Interfaces determined by capillarity and gravity in a two-dimensional porous medium
Maria Calle, Carlota M. Cuesta, Juan J. L. Velazquez

TL;DR
This paper models the interface between water and air in a two-dimensional porous medium, analyzing how capillarity and gravity influence the shape and probability of different interface configurations across various regimes.
Contribution
It identifies four asymptotic regimes based on the Bond number and container size, providing probabilistic descriptions of interface configurations in each regime.
Findings
Gravity-dominated regimes favor near-horizontal interfaces with high probability.
Capillarity-dominated regimes favor interfaces close to smooth curves with high probability.
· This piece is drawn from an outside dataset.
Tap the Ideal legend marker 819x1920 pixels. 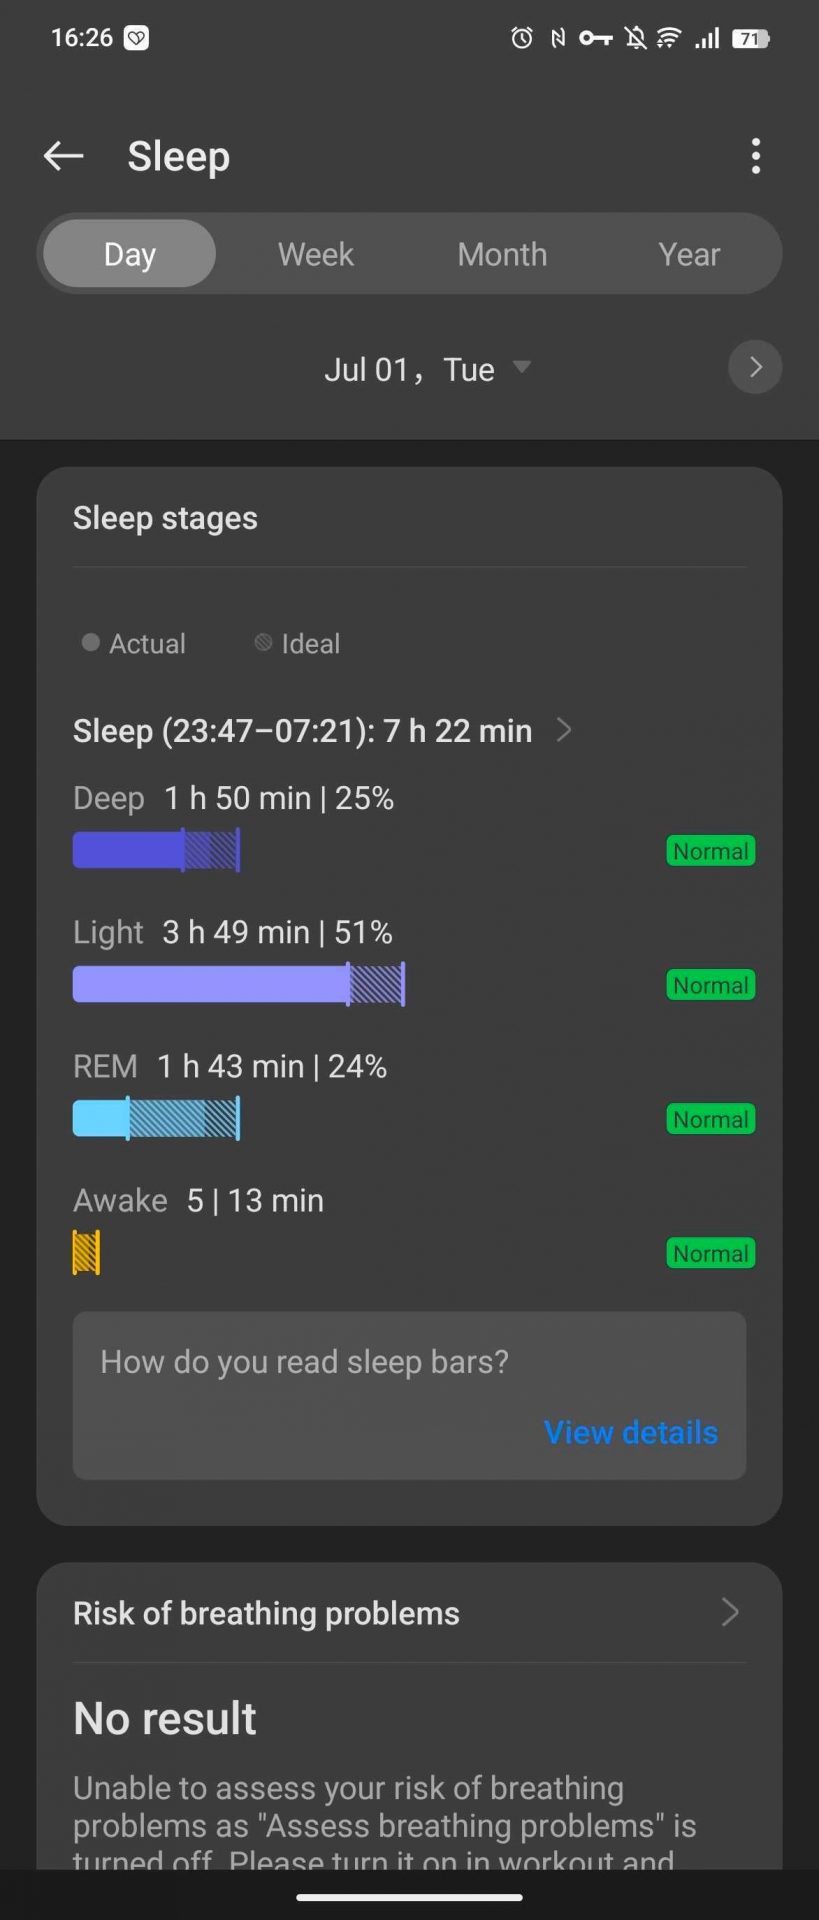point(264,642)
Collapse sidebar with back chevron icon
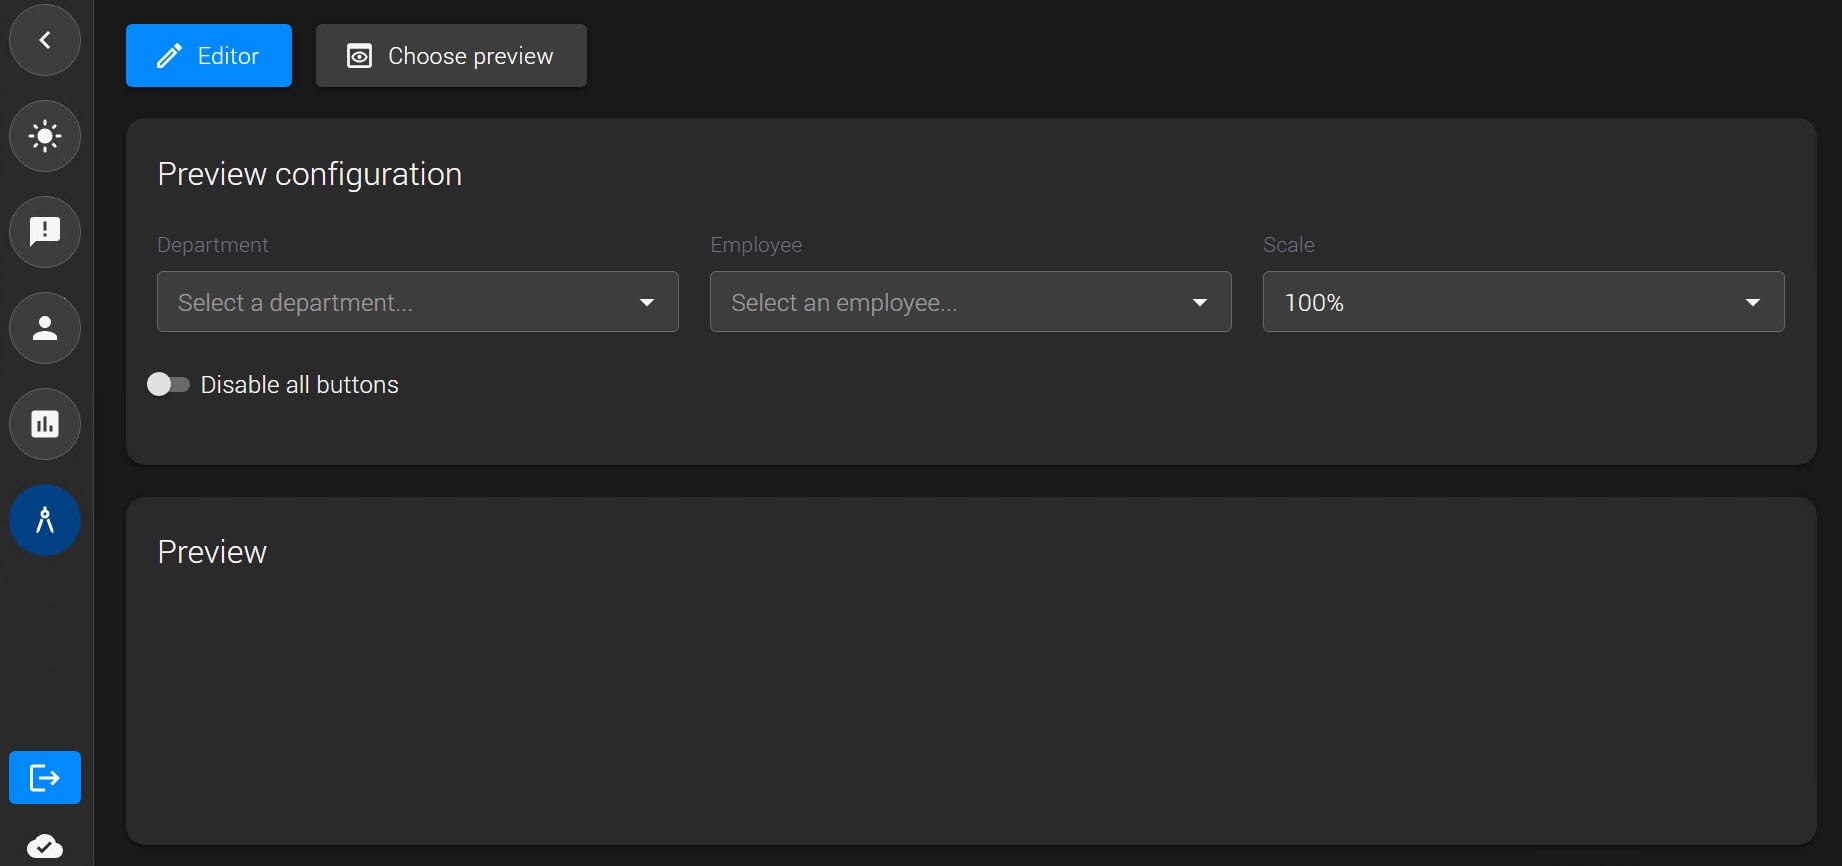1842x866 pixels. tap(45, 40)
Large container size allows probabilistic description of deviations from ideal interface shapes.
Abstract
We consider a two-dimensional model of a porous medium where circular grains are uniformly distributed in a squared container. We assume that such medium is partially filled with water and that the stationary interface separating the water phase from the air phase is described by the balance of capillarity and gravity. Taking the unity as the average distance between grains, we identify four asymptotic regimes that depend on the Bond number and the size of the container. We analyse, in probabilistic terms, the possible global interfaces that can form in each of these regimes. In summary, we show that in the regimes where gravity dominates the probability of configurations of grains allowing solutions close to the horizontal solution is close to one. Moreover, in such regimes where the size of the container is sufficiently large we can describe deviations from the horizontal in…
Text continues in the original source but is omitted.